Statistics 700 Mathematical Statistics I


STUDENTS: Please submit your online evaluation of the course, the text, and the instructor by signing in to the URL for the CoursEvalUM page at https://www.CourseEvalUM.umd.edu.


Fall 2022 MWF 9-9:50am,    MTH0103

In-person class with assignments and additional materials on ELMS

Instructor:Professor Eric SludStatistics Program,  Math Dept.,   Rm 2314, x5-5469,  slud@umd.edu

Office hours: M 1-2, F 10-11 (initially), or email me to make an appointment (can be on Zoom).

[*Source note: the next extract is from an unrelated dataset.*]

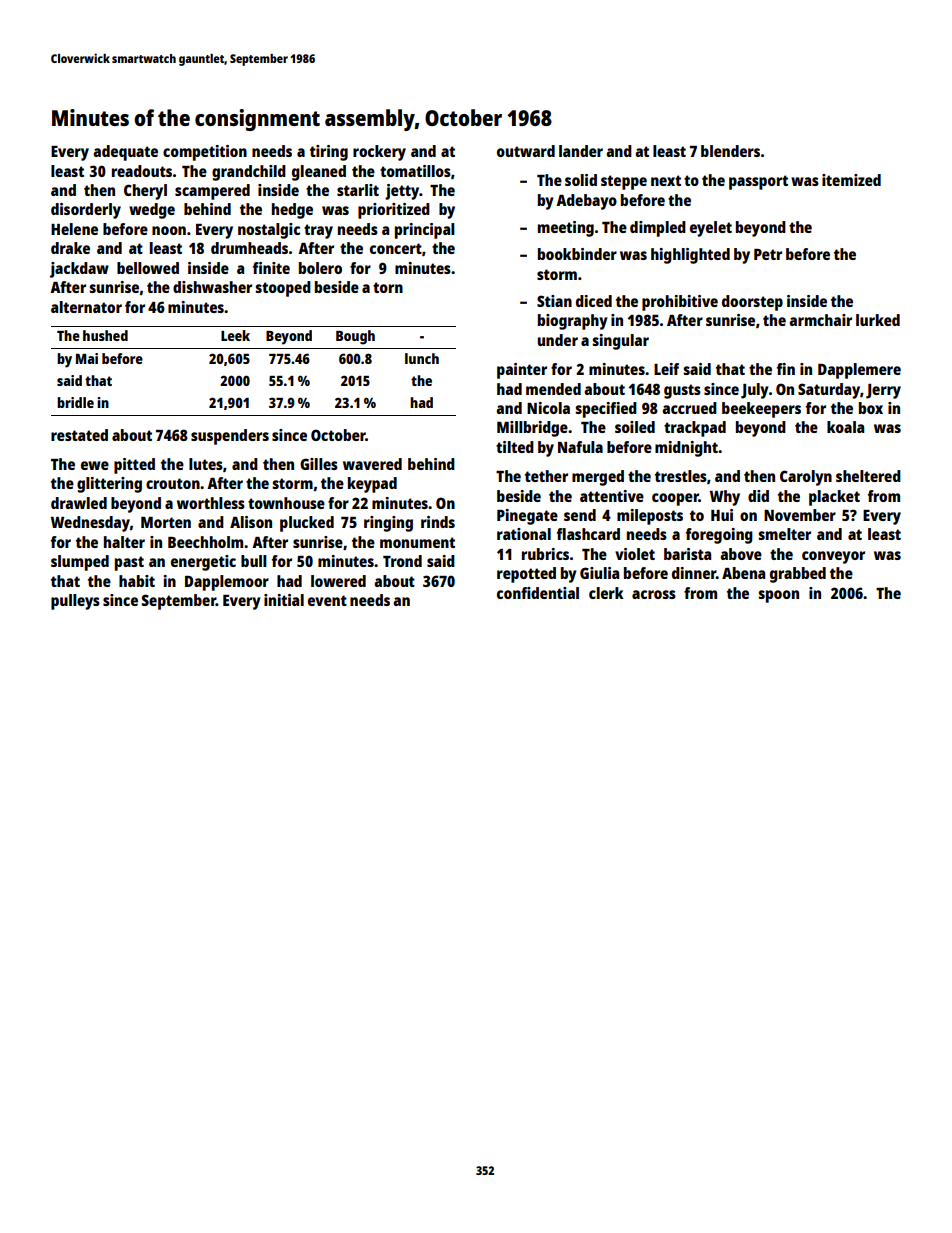 The image size is (952, 1233). What do you see at coordinates (125, 153) in the screenshot?
I see `adequate` at bounding box center [125, 153].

Lecture Handouts Statistical Computing Handouts Homework Syllabus

Overview: This course introduces mathematical statistics at a theoretical graduate level, using tools of advanced calculus and basic analysis. The framework is to define families of probability models for observed-data structures and explain the sense in which functions of observed-data random variables can give a good idea of which of those probability models governed a particular dataset. The course objective is to treat diverse statistically interesting models for data in a conceptually unified way; to define mathematical properties that good procedures of statistical inference should have; and to prove that some common procedures have them. Aspects of the theoretical results are illustrated using demonstrations with statistical simulation.

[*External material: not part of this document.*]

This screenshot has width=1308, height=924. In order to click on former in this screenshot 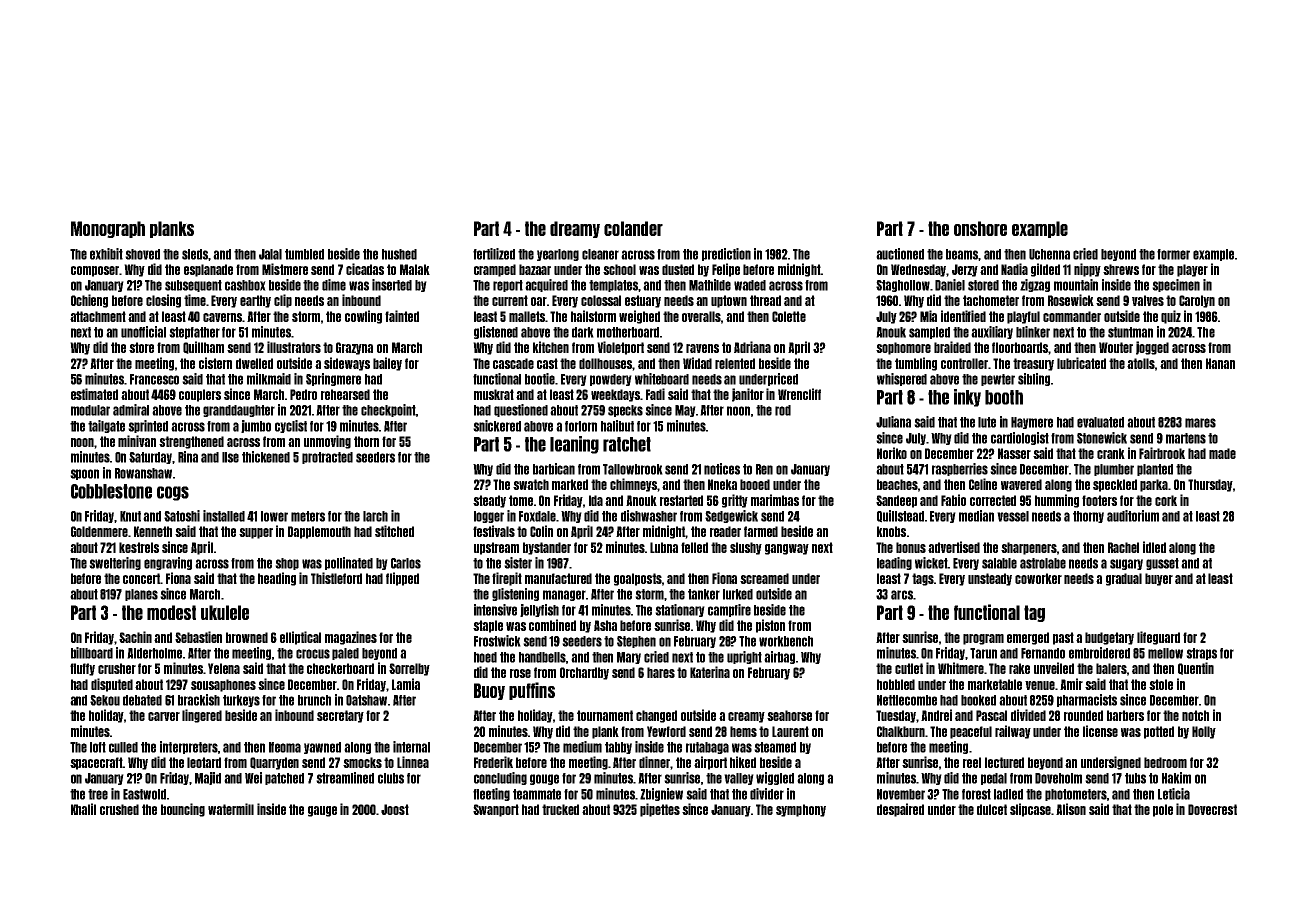, I will do `click(1173, 254)`.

Prerequisite: Stat 410 or equivalent. You should be comfortable (after review) with joint densities, (multivariate, Jacobian) changes of variable, moment generating functions, and conditional expectation, Central Limit Theorem and Law of Large Numbers, and mathematical analysis proofs at the level of Math 410-411.

Required Course Text:   P. Bickel & K. Doksum, Mathematical Statistics, vol.I, 2nd ed., Pearson Prentice Hall, 2007.

Recommended Texts:   (i)   George Casella and Roger Berger Statistical Inference,   2nd ed., Duxbury, 2002.
(ii)   V. Rohatgi and A.K. Saleh, An Introduction to Probability and Statistics, 2nd ed., Wiley, 2001.
(iii)   Jun Shao, Mathematical Statistics, 2nd ed., Springer, 2003.
(iv)   P. Billingsley, Probability and Measure, 2nd (1986) or later edition, Wiley.

A sheet of errata in Casella & Berger compiled by Jeffrey Hart of Texas A&M Stat Dept can be found here.
The most important of these errata are the ones on p.288, in Equation (6.2.7) and in line 14 (the last line
of Thm. 6.2.25): what is important as a sufficient condition for completeness is that the set of "natural parameter"
values   (η1,...,ηk) = (w1(θ),w2(θ),...,wk(θ))   fills out an open set in   Rk   as   θ   runs through all of   Θ.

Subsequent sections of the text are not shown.